Fawkes-Lee & Ryan spoke to the Iowa Public Information Board this afternoon (6/19/14). Below is our comments.
Before the Iowa Public Information Board
June 19, 2014
I am Marty Ryan and I represent Fawkes-Lee & Ryan, a “web-based, service-oriented, grassroots small business specifically structured to address the growing need to strengthen specific Constitutional Freedoms and related social issues.” Two of the issues we are dedicated to strengthening are access to public records/open meetings, and privacy.
We believe that openness in government is essential for a healthy democracy to survive.
Likewise, we are dedicated to working toward protecting individual freedoms, with a strong emphasis on privacy.
Often, when the public’s right to know bumps up against a privacy issue, we approach that fork in the road by following the individual’s right to privacy.
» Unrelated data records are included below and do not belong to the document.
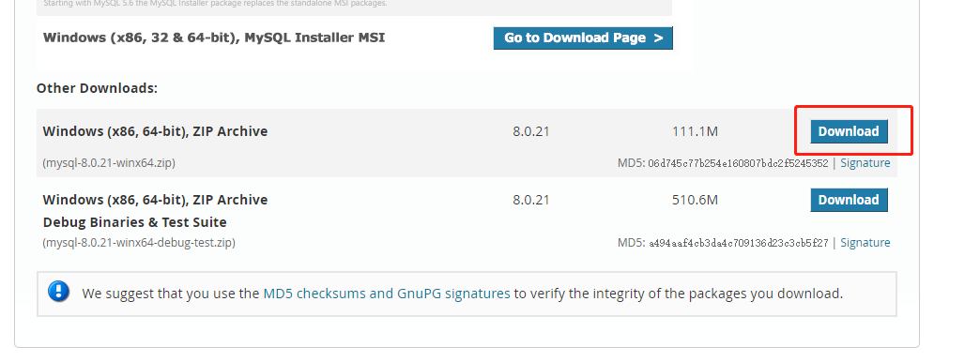Viewport: 980px width, 362px height.
Task: Click the Debug Binaries & Test Suite label
Action: coord(135,222)

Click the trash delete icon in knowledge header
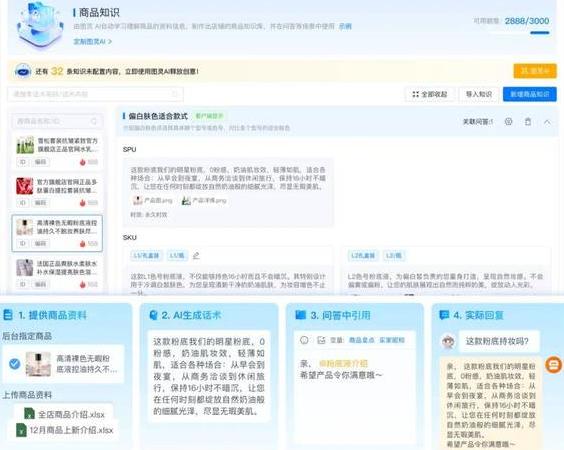528,122
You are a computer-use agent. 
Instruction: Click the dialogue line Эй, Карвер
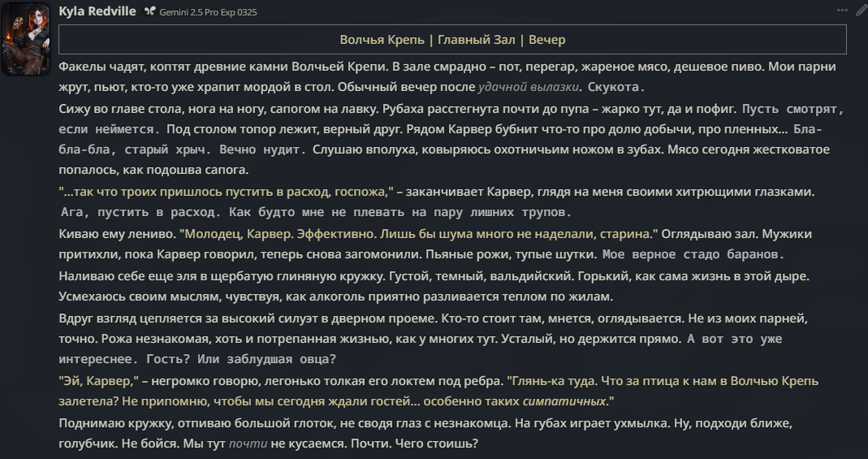tap(98, 381)
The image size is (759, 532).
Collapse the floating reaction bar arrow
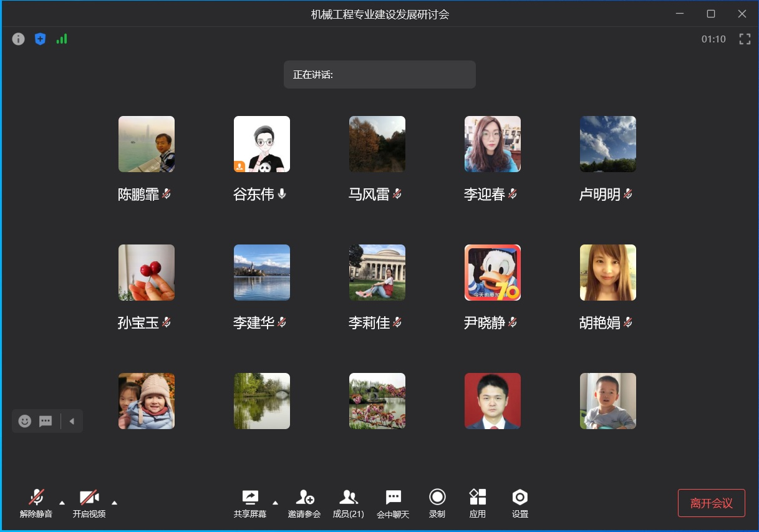coord(72,421)
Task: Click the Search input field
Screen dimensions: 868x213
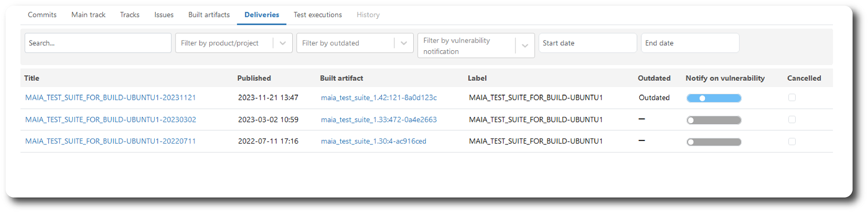Action: coord(98,43)
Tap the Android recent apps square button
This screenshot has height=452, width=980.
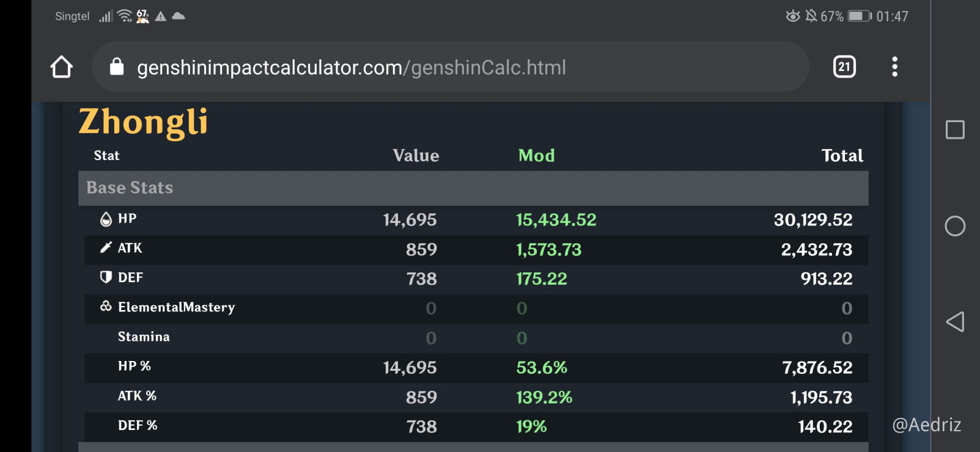955,129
An article in the Thursday Des Moines Register cites an author and professor from Indiana who claims to have a “no brainer” solution to an alleged problem of governments and companies not having access to potential employees’ past. He claims that “employers should request or require job applicants and finalists to sign waivers giving their current or previous employers permission to release personnel records and speak freely about the past work performances.” (Emphasis ours.)
While the focus of the article is not about a person’s privacy, it is closely related to the issue of personnel records. Personnel records do not belong in the public eye, whether the employer is the government or a private corporation.
The Indiana professor’s idea cannot fly in Iowa.
Iowa law is more complex than that. Chapter 91B of Iowa law addresses how current employees may obtain copies of information in their personnel record. Further, a former employee, according to a federal lawsuit, cannot have access at all because, well, the person is no longer an employee. If a former employee may not legally obtain a copy of her disciplinary record, why should anyone else be able to gain access?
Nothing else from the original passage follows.